Given entries START

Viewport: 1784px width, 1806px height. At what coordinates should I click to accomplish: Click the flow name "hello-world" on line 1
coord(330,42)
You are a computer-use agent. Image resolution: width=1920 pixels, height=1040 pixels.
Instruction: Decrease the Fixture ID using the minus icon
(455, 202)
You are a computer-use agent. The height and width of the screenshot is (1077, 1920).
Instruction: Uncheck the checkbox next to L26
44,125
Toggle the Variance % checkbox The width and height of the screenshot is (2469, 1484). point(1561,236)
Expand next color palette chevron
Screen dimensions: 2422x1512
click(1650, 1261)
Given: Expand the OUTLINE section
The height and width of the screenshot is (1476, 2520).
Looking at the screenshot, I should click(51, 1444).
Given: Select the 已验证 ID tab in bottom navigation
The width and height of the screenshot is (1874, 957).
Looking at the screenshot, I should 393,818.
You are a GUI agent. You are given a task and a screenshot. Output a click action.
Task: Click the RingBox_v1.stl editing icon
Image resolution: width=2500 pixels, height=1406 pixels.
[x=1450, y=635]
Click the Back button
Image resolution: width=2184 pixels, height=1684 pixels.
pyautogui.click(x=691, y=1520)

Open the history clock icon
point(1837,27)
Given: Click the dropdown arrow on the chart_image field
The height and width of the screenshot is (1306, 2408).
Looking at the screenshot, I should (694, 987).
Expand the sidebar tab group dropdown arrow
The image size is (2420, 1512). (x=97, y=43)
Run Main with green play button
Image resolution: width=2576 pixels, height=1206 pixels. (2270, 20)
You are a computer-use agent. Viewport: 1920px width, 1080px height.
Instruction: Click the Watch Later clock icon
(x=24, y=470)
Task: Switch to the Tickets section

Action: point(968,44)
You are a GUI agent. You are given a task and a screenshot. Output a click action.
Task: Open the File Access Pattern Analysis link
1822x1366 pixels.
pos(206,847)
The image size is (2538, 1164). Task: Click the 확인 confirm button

Given entries END

• Task: Start to finish, copy the material out exactly.

• Exercise output:
Viewport: 1784px width, 1806px height. At what coordinates should I click to accomplish: Click the flow name "hello-world" on line 1
coord(330,42)
You are a computer-use agent. Image resolution: width=1920 pixels, height=1040 pixels.
Instruction: Decrease the Fixture ID using the minus icon
(455, 202)
You are a computer-use agent. The height and width of the screenshot is (1077, 1920).
Instruction: Uncheck the checkbox next to L26
44,125
Toggle the Variance % checkbox The width and height of the screenshot is (2469, 1484). point(1561,236)
Expand next color palette chevron
Screen dimensions: 2422x1512
click(1650, 1261)
Given: Expand the OUTLINE section
The height and width of the screenshot is (1476, 2520).
Looking at the screenshot, I should click(51, 1444).
Given: Select the 已验证 ID tab in bottom navigation
The width and height of the screenshot is (1874, 957).
Looking at the screenshot, I should 393,818.
You are a GUI agent. You are given a task and a screenshot. Output a click action.
Task: Click the RingBox_v1.stl editing icon
Image resolution: width=2500 pixels, height=1406 pixels.
[x=1450, y=635]
Click the Back button
Image resolution: width=2184 pixels, height=1684 pixels.
pyautogui.click(x=691, y=1520)

Open the history clock icon
point(1837,27)
Given: Click the dropdown arrow on the chart_image field
The height and width of the screenshot is (1306, 2408).
Looking at the screenshot, I should (694, 987).
Expand the sidebar tab group dropdown arrow
The image size is (2420, 1512). (x=97, y=43)
Run Main with green play button
Image resolution: width=2576 pixels, height=1206 pixels. (2270, 20)
You are a computer-use agent. Viewport: 1920px width, 1080px height.
Instruction: Click the Watch Later clock icon
(x=24, y=470)
Task: Switch to the Tickets section

Action: point(968,44)
You are a GUI agent. You are given a task and a screenshot. Output a click action.
Task: Open the File Access Pattern Analysis link
1822x1366 pixels.
pos(206,847)
The image size is (2538, 1164). Task: Click the 확인 confirm button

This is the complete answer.